DIRECTIONS FOR THIS TASK: Rewrite the entries between the line containing "Image resolution: width=228" and the line containing "pos(338,294)", inclusive, keeping every line including the requests, and add -133 to each number in the answer coordinates.

════════════════════

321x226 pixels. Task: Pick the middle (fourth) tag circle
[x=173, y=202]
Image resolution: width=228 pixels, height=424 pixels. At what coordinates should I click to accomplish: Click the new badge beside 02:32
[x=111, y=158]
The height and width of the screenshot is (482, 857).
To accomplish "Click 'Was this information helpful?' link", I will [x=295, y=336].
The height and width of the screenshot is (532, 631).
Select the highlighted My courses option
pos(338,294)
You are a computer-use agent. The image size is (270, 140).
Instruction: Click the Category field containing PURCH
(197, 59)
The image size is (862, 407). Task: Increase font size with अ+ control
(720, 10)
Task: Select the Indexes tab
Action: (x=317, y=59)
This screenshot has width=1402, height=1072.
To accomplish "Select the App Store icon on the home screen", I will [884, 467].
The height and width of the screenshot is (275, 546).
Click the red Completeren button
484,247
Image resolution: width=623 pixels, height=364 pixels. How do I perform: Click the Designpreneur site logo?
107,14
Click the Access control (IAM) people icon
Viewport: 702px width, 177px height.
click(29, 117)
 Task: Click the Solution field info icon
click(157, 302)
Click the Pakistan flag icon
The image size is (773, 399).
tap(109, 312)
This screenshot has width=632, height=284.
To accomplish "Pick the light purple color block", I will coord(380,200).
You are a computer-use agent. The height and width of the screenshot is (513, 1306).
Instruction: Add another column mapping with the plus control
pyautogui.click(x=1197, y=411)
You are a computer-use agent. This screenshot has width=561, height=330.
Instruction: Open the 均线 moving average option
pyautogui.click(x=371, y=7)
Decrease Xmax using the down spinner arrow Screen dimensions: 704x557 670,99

════════════════════

SOLUTION:
Image resolution: width=228 pixels, height=424 pixels. At what coordinates should I click to accomplish: Click the new badge beside 02:32
[x=-22, y=25]
The height and width of the screenshot is (482, 857).
To accomplish "Click 'Was this information helpful?' link", I will [x=162, y=203].
The height and width of the screenshot is (532, 631).
Select the highlighted My courses option
pos(205,161)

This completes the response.